"Aku takut..." bisik Rani dalam gairahnya, apalagi kali ini semua khayalan terlarang selama berhari-hari dalam beberapa detik akan menjelma nyata!
"Just take it easy. Kita coba. Aku akan berhati-hati. Percayalah kepadaku."
Gadis itu masih begitu lugu, namun beberapa saat kemudian, keluguan itu seakan pupus darinya.Â
Entah dua puluh menit, entah dua jam. Ritual suci itu entah sudah berapa kali terulang. Rani baru tahu jika ia bisa seliar ini. Orion pertama membuka jalan, yang Rani rasa begitu pedih pada awalnya. Namun seiring waktu, ia harus mengakui, mereka saling menginginkan hingga kepedihan pun berubah menjadi sensasi luar biasa. Bagaikan kembang api di malam tergelap, bukan hanya memercikkan nyala api, juga meletup-letup berulangkali dalam dirinya.

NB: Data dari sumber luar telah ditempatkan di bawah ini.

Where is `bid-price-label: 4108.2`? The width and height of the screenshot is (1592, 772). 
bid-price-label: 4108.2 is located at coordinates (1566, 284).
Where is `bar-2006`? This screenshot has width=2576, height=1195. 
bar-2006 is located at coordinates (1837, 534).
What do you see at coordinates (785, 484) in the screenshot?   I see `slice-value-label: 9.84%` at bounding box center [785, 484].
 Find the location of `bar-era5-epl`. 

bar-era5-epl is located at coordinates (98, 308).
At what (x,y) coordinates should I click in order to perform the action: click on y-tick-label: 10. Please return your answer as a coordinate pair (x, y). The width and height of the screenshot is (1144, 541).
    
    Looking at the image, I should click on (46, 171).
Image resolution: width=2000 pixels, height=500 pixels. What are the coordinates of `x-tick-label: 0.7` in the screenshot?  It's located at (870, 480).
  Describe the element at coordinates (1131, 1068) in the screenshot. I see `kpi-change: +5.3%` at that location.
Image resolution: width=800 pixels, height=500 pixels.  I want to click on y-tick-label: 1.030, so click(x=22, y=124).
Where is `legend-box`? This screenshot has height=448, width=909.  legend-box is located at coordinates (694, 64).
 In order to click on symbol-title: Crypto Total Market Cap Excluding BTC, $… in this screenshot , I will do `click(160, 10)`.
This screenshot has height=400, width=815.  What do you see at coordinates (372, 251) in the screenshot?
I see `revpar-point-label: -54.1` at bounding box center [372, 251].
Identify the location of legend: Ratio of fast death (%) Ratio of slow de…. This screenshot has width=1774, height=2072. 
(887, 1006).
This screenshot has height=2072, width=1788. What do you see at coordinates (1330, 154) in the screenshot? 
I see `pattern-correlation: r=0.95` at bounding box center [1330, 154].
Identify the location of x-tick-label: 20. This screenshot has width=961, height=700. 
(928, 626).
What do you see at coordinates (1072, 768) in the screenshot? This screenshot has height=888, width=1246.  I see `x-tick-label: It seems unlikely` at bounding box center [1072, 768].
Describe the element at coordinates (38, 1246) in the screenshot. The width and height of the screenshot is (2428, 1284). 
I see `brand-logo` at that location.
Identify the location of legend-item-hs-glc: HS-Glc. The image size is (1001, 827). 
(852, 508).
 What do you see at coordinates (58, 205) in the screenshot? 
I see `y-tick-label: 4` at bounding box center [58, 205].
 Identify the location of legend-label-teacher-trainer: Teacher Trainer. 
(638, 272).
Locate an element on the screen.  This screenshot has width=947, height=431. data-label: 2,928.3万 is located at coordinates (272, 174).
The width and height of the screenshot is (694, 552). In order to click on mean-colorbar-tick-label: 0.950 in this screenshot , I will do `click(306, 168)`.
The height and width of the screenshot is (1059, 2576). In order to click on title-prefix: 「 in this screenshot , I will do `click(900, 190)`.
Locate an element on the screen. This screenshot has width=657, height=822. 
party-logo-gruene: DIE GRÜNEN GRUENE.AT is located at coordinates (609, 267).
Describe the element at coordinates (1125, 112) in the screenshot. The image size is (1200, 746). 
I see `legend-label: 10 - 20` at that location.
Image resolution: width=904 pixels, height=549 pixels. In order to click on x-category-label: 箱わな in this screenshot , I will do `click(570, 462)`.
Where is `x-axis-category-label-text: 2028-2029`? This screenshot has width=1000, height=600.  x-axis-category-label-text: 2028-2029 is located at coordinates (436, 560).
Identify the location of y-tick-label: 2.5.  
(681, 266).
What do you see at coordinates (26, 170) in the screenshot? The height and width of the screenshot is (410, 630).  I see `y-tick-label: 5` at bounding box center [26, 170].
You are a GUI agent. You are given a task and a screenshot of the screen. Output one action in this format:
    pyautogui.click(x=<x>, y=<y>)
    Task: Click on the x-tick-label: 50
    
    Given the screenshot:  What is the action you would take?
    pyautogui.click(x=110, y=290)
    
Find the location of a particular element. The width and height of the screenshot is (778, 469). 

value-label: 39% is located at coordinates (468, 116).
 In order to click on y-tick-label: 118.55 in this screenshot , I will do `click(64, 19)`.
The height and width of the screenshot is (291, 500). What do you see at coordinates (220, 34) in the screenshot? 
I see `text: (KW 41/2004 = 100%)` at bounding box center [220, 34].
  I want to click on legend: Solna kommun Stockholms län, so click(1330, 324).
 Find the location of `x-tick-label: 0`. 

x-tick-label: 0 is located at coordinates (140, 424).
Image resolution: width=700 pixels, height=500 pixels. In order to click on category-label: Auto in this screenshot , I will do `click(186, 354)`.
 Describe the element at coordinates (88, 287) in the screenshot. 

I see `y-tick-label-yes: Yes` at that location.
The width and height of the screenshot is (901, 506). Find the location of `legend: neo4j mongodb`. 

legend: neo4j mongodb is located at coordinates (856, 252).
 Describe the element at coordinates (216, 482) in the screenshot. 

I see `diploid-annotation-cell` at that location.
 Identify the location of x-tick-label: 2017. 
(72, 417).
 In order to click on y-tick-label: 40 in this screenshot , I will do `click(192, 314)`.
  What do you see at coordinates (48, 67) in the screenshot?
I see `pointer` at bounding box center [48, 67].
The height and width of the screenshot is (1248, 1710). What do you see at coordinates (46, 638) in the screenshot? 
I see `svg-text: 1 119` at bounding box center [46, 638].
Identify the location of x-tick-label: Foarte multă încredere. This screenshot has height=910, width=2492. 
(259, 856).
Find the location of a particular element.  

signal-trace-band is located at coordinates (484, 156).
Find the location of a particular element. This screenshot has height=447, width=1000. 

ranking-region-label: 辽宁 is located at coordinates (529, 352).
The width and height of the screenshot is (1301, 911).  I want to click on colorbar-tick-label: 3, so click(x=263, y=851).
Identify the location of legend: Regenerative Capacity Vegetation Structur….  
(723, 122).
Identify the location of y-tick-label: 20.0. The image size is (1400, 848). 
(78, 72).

"Orion, is this just a dream or not? Karena aku tak pernah merasa seperti ini sebelumnya. "
Kelegaan luar biasa berkali-kali melingkupi keduanya bagaikan baru saja lepas dari bahaya besar. Saling berpelukan melepas lelah di atas ranjang yang sama, pasangan itu tak ingin terpisahkan lagi.
"Jadi, kita terus berada di sini untuk selamanya atau bagaimana?" Orion sedari tadi tersenyum tanpa henti. Ia suka sekali melihat Rani yang tersipu malu, berusaha menyembunyikan diri di balik selimut tebal yang ada.
"Belum pernah ada yang melihatku sepertimu. Bagaimanapun, aku sangat bersyukur bisa bersamamu. Hanya satu hal saja yang kucemaskan..." Rani menunduk, membenamkan diri di bahu pengantin prianya.
"Apa itu? Keluarga Delucas?" Orion membelai rambut hitam lembut Rani, menikmati aroma eksotis yang membuai.
"Ya, dan tidak. Dunia ini, semua yang bisa terjadi. Terlalu banyak yang kupikirkan. Bahkan kita belum sempat mengabari keluargaku di Evernesia."
"Kita pasti bisa ke sana suatu hari nanti. Percayalah, kau akan kembali ke tanah airmu bersamaku. Banyak hal yang bisa kita lakukan bersama-sama."